I don't like that sci-hub has to work in a legal dark gray area.
But the way publishers work these days, borders on extortion and is 
IMHO a big waste of tax money (we are talking about several 10's of
millions per year, country and publisher). Honestly, I couldn't care
less if Springer and Elsevier would go bancrupt and didn't exist
anymore, if it wouldn't be for the papers they hold hostage, which
would become completely inaccessible over night. As such, I am glad
that the Open Access movement has got so much traction these days.
It gives me hope that in future, our knowledge will be accessible
to everyone, not just a select few who can afford the fees.

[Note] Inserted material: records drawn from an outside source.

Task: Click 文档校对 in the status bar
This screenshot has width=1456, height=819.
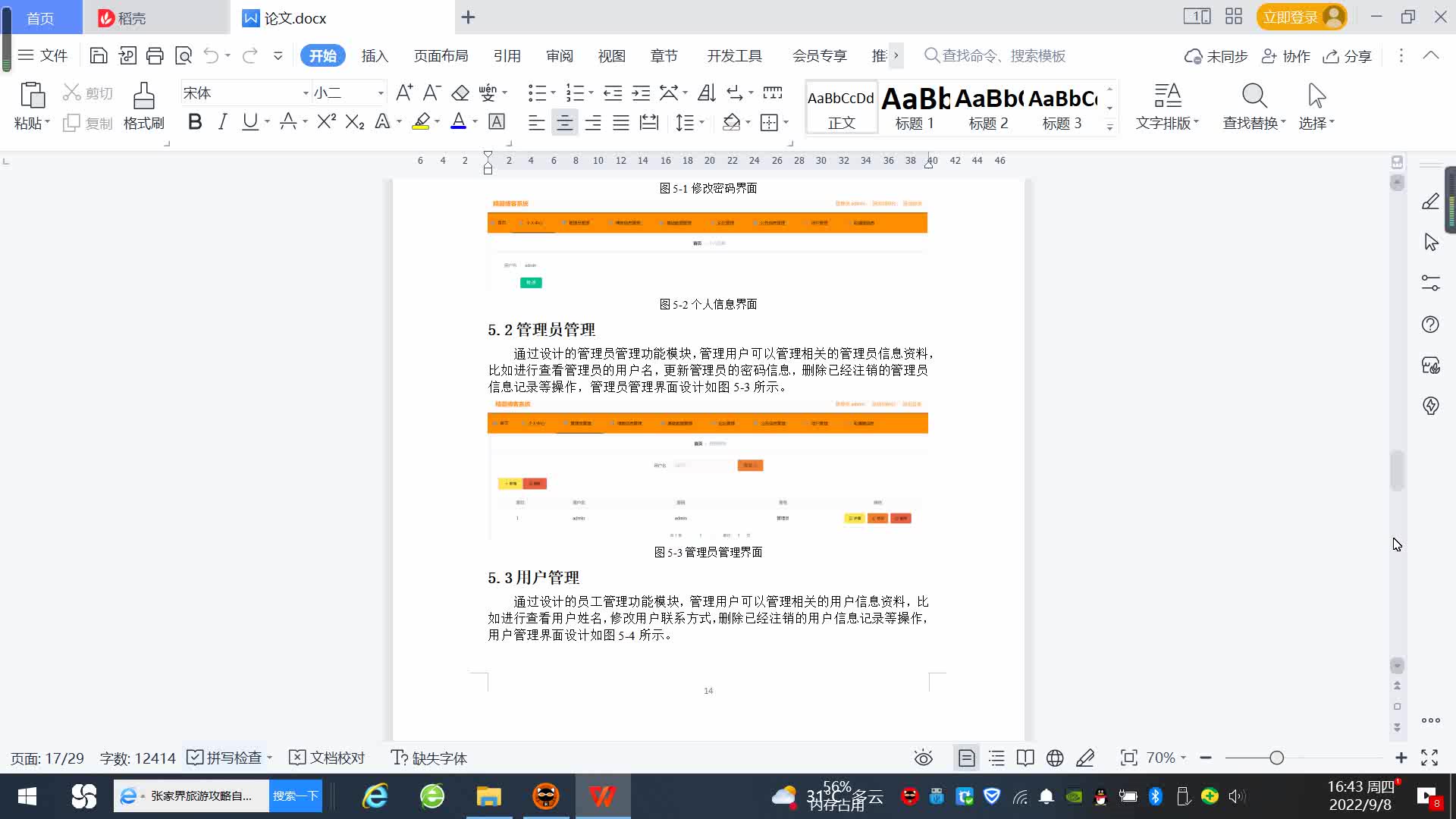Action: (x=328, y=758)
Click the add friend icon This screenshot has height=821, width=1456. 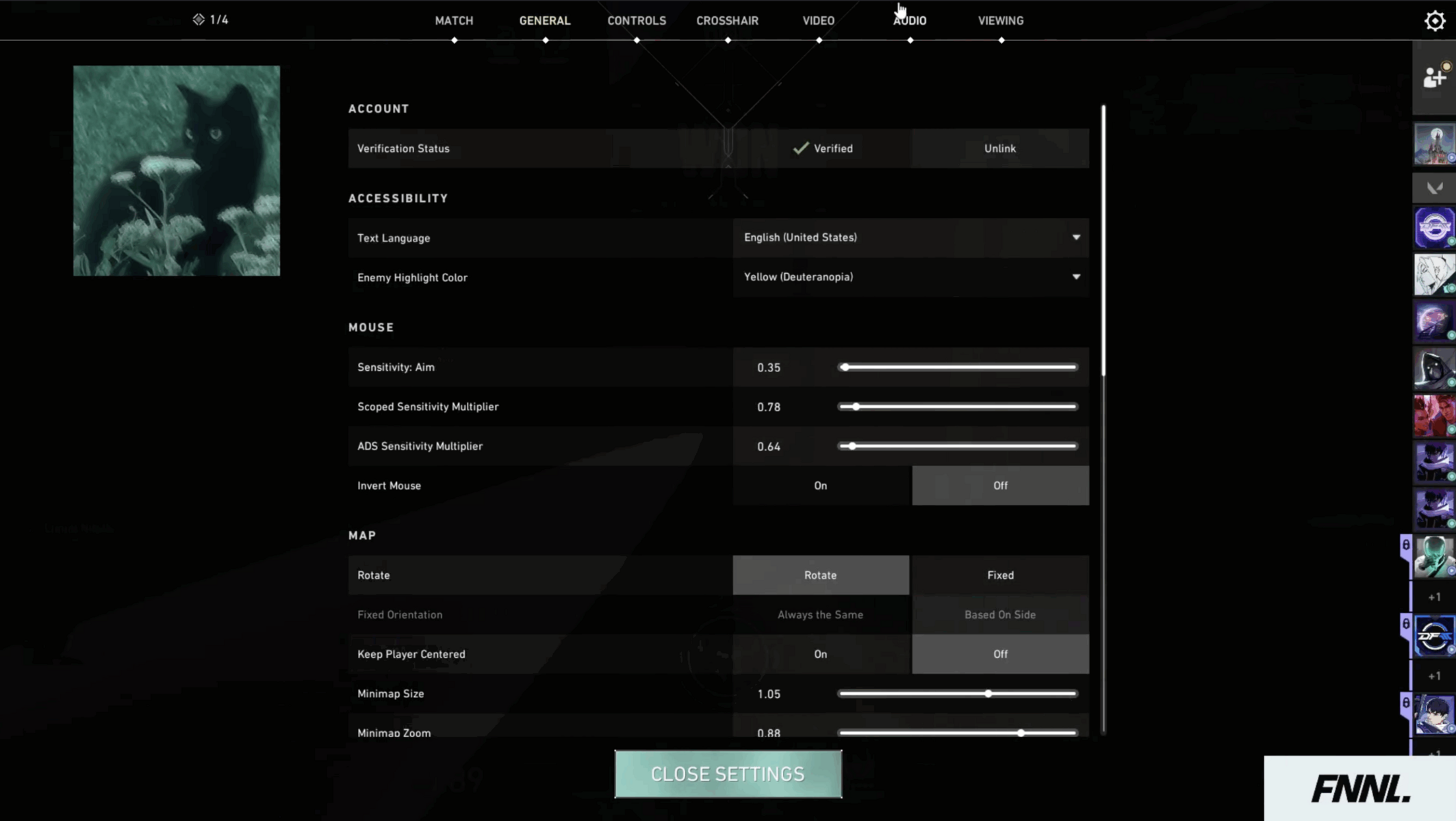coord(1433,77)
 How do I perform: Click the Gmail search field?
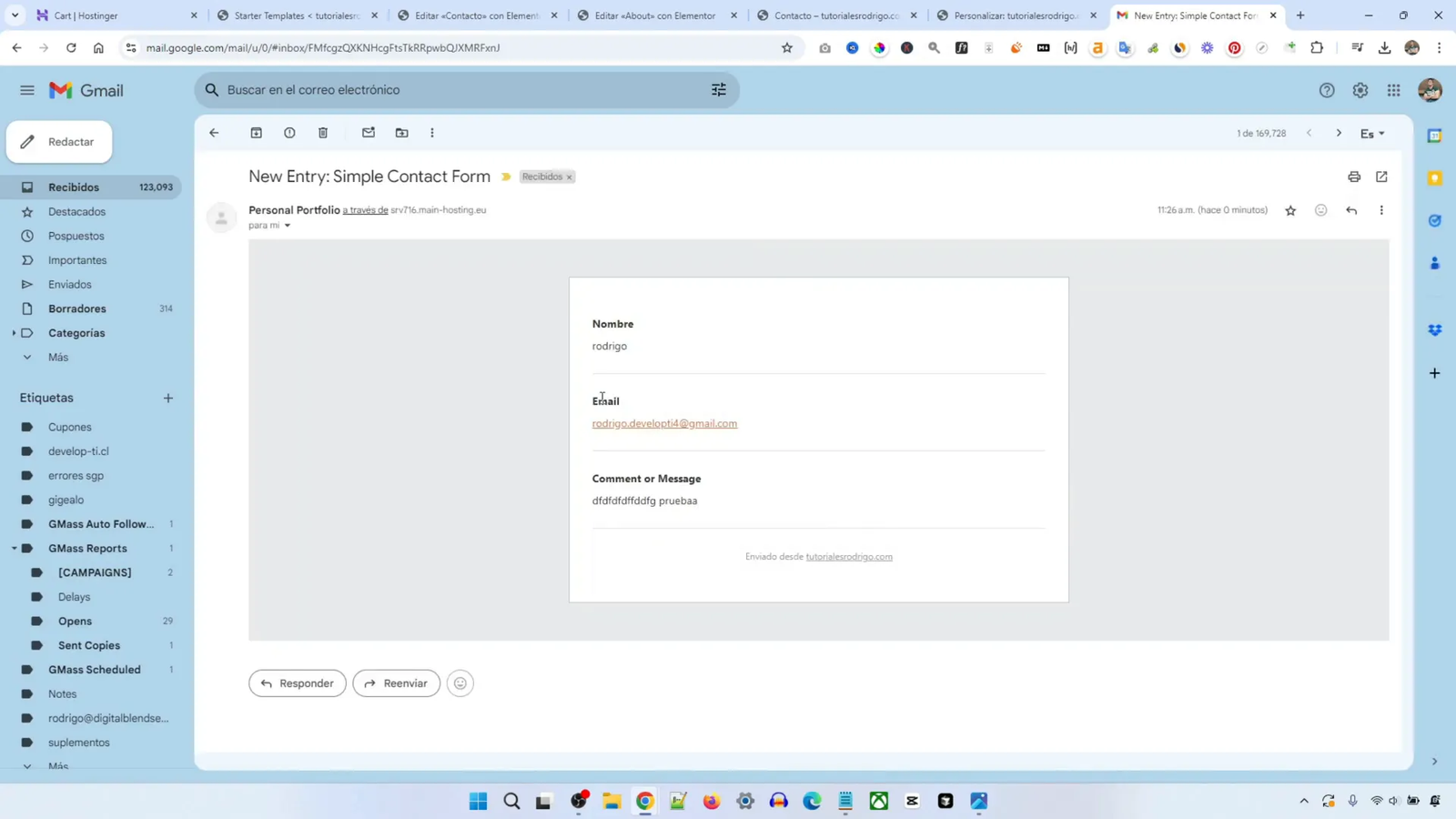point(455,89)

As a researcher, I do not really care where my paper is published,
as long as people can read it (the more people read my paper,
the better). A paper published at a venue that actively seeks
to prevent people from reading papers (I am looking at you, ION!)
is a place I will not publish at. And from personal experience
I can say that it's much more likely that easily available papers
get cited than one that is behind an inpenetrable pay-wall.

</rant>

			Attila Kinali
-- 
<JaberWorky>	The bad part of Zurich is where the degenerates
                throw DARK chocolate at you.